— Start of INPUT DATA —

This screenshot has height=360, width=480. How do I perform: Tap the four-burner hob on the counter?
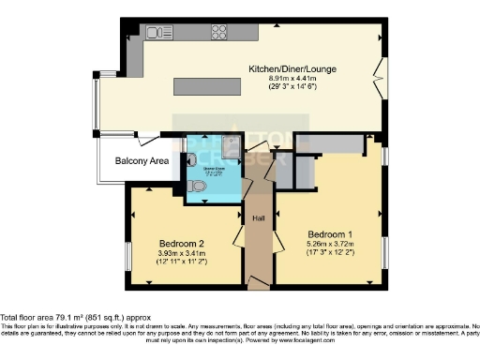[x=220, y=33]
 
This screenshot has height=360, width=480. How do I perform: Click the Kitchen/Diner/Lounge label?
[x=292, y=69]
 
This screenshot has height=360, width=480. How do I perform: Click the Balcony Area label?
[x=142, y=162]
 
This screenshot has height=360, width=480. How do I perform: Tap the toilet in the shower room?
[x=195, y=186]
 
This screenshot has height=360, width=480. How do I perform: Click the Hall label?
[x=259, y=218]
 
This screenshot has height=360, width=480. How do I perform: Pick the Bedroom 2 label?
[x=181, y=243]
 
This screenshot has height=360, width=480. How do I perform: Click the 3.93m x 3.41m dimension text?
[x=181, y=252]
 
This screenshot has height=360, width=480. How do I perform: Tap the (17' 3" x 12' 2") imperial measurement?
[x=328, y=254]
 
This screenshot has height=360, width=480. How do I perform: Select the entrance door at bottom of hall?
[x=259, y=280]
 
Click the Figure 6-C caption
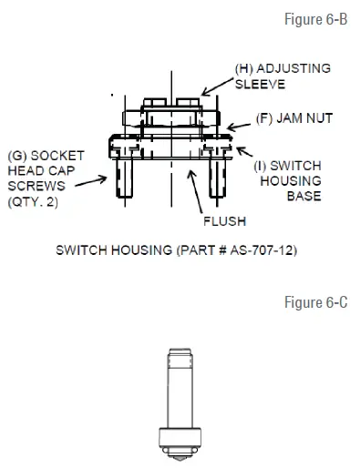pyautogui.click(x=318, y=301)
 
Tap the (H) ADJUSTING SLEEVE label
pyautogui.click(x=282, y=76)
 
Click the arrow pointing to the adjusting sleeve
pyautogui.click(x=217, y=86)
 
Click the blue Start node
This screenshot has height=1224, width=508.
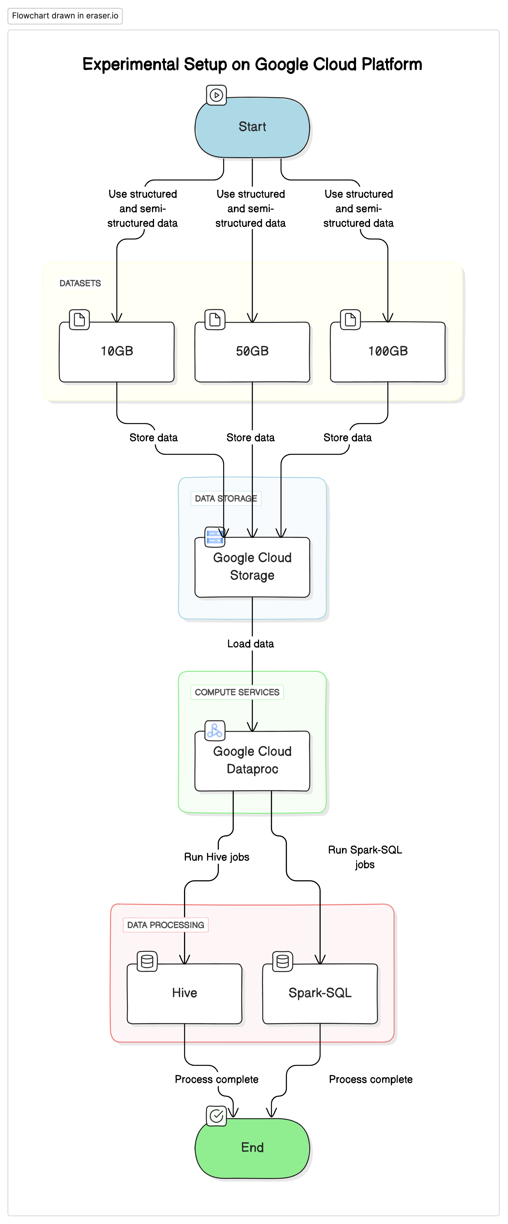tap(252, 127)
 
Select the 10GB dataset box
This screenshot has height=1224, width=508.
tap(117, 352)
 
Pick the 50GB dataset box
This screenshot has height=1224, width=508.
tap(252, 352)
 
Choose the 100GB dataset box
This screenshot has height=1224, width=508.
tap(388, 352)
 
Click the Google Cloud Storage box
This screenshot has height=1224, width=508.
tap(252, 567)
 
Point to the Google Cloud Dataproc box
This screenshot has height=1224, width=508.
tap(252, 761)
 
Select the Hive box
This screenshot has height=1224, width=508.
tap(184, 993)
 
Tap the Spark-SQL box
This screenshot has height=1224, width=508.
tap(320, 993)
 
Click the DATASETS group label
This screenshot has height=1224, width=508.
tap(80, 283)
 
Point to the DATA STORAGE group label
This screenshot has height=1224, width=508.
tap(226, 499)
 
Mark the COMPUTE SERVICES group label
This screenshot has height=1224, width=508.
tap(237, 692)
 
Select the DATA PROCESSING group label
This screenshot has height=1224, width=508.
tap(165, 925)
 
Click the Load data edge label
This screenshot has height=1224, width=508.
tap(251, 644)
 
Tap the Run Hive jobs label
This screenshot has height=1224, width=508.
tap(217, 857)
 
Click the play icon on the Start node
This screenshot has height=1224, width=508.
tap(216, 95)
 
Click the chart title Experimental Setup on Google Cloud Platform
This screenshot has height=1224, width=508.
tap(252, 64)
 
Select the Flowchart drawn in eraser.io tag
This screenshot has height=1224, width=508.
tap(65, 16)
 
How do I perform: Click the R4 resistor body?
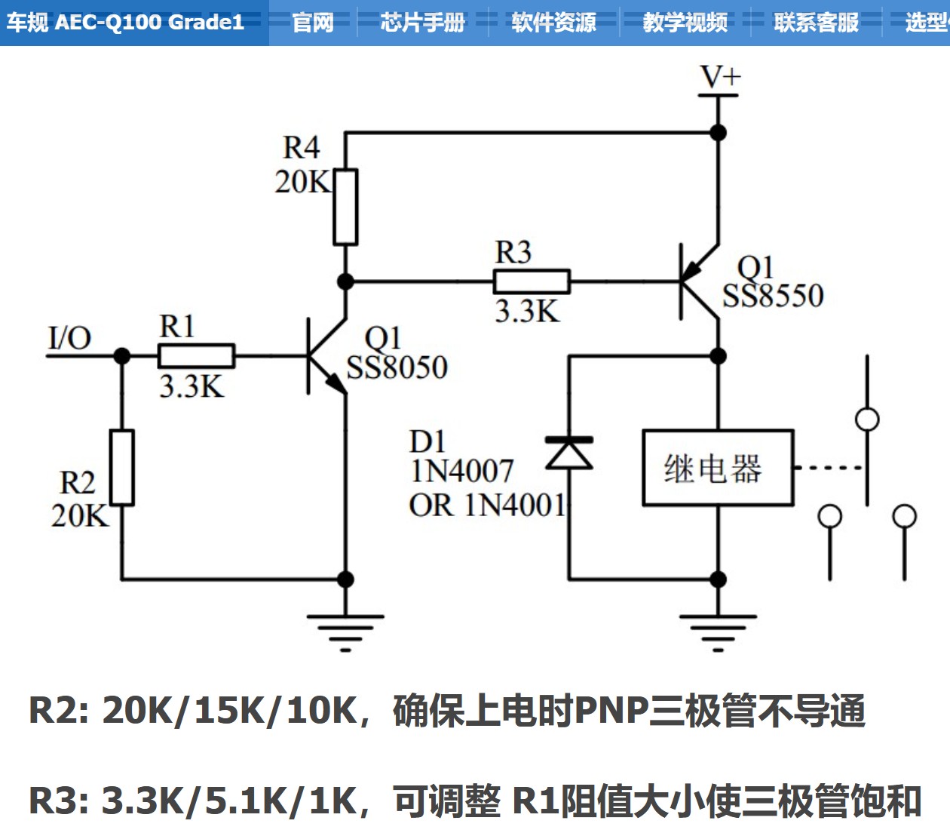tap(345, 207)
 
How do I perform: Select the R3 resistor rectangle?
tap(532, 281)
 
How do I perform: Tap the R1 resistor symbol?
tap(196, 355)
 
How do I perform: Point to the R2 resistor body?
tap(121, 467)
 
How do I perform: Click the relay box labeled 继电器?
tap(717, 468)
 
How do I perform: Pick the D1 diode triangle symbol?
tap(569, 453)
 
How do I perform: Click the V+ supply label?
tap(720, 77)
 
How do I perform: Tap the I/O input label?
tap(69, 337)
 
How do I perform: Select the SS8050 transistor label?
tap(397, 368)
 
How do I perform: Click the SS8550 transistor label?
tap(773, 296)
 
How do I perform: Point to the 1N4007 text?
tap(461, 472)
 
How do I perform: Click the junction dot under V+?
tap(719, 133)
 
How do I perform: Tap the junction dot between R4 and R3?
tap(345, 281)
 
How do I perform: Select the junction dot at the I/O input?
tap(121, 355)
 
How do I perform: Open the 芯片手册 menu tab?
tap(422, 23)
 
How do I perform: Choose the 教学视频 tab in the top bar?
tap(685, 23)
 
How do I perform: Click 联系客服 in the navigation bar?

— End of INPUT DATA —

-- EXERCISE GOAL --
Extract the text of all the records above verbatim, without the pictures.

-- WRITTEN ANSWER --
This screenshot has height=360, width=480. How do I perform: Tap the four-burner hob on the counter?
[x=220, y=33]
 
This screenshot has height=360, width=480. How do I perform: Click the Kitchen/Diner/Lounge label?
[x=292, y=69]
 
This screenshot has height=360, width=480. How do I perform: Click the Balcony Area label?
[x=142, y=162]
 
This screenshot has height=360, width=480. How do I perform: Tap the toilet in the shower room?
[x=195, y=186]
 
This screenshot has height=360, width=480. How do I perform: Click the Hall label?
[x=259, y=218]
 
This screenshot has height=360, width=480. How do I perform: Pick the Bedroom 2 label?
[x=181, y=243]
 
This screenshot has height=360, width=480. How do I perform: Click the 3.93m x 3.41m dimension text?
[x=181, y=252]
 
This screenshot has height=360, width=480. How do I perform: Tap the (17' 3" x 12' 2") imperial measurement?
[x=328, y=254]
 
This screenshot has height=360, width=480. How do I perform: Select the entrance door at bottom of hall?
[x=259, y=280]
 
Click the Figure 6-C caption
pyautogui.click(x=318, y=301)
 
Tap the (H) ADJUSTING SLEEVE label
pyautogui.click(x=282, y=76)
 
Click the arrow pointing to the adjusting sleeve
pyautogui.click(x=217, y=86)
 
Click the blue Start node
This screenshot has height=1224, width=508.
tap(252, 127)
 
Select the 10GB dataset box
This screenshot has height=1224, width=508.
tap(117, 352)
 
Pick the 50GB dataset box
This screenshot has height=1224, width=508.
tap(252, 352)
 
Choose the 100GB dataset box
This screenshot has height=1224, width=508.
tap(388, 352)
 
Click the Google Cloud Storage box
This screenshot has height=1224, width=508.
tap(252, 567)
 
Point to the Google Cloud Dataproc box
This screenshot has height=1224, width=508.
tap(252, 761)
 
Select the Hive box
This screenshot has height=1224, width=508.
tap(184, 993)
 
Tap the Spark-SQL box
This screenshot has height=1224, width=508.
tap(320, 993)
 
Click the DATASETS group label
This screenshot has height=1224, width=508.
tap(80, 283)
 
Point to the DATA STORAGE group label
This screenshot has height=1224, width=508.
tap(226, 499)
 
Mark the COMPUTE SERVICES group label
This screenshot has height=1224, width=508.
tap(237, 692)
 
Select the DATA PROCESSING group label
This screenshot has height=1224, width=508.
tap(165, 925)
 
Click the Load data edge label
This screenshot has height=1224, width=508.
tap(251, 644)
 
Tap the Run Hive jobs label
This screenshot has height=1224, width=508.
tap(217, 857)
 
Click the play icon on the Start node
This screenshot has height=1224, width=508.
tap(216, 95)
 
Click the chart title Experimental Setup on Google Cloud Platform
This screenshot has height=1224, width=508.
tap(252, 64)
 
Select the Flowchart drawn in eraser.io tag
This screenshot has height=1224, width=508.
tap(65, 16)
 
How do I perform: Click the R4 resistor body?
tap(345, 207)
 
How do I perform: Select the R3 resistor rectangle?
tap(532, 281)
 
How do I perform: Tap the R1 resistor symbol?
tap(196, 355)
 
How do I perform: Point to the R2 resistor body?
tap(121, 467)
 
How do I perform: Click the relay box labeled 继电器?
tap(717, 468)
 
How do I perform: Pick the D1 diode triangle symbol?
tap(569, 453)
 
How do I perform: Click the V+ supply label?
tap(720, 77)
 
How do I perform: Tap the I/O input label?
tap(69, 337)
 
How do I perform: Select the SS8050 transistor label?
tap(397, 368)
 
How do I perform: Click the SS8550 transistor label?
tap(773, 296)
 
How do I perform: Point to the 1N4007 text?
tap(461, 472)
 
How do I perform: Click the junction dot under V+?
tap(719, 133)
 
How do I perform: Tap the junction dot between R4 and R3?
tap(345, 281)
 
How do I perform: Select the junction dot at the I/O input?
tap(121, 355)
 
How do I perform: Open the 芯片手册 menu tab?
tap(422, 23)
 
How do I perform: Choose the 教学视频 tab in the top bar?
tap(685, 23)
 
How do I perform: Click 联系客服 in the navigation bar?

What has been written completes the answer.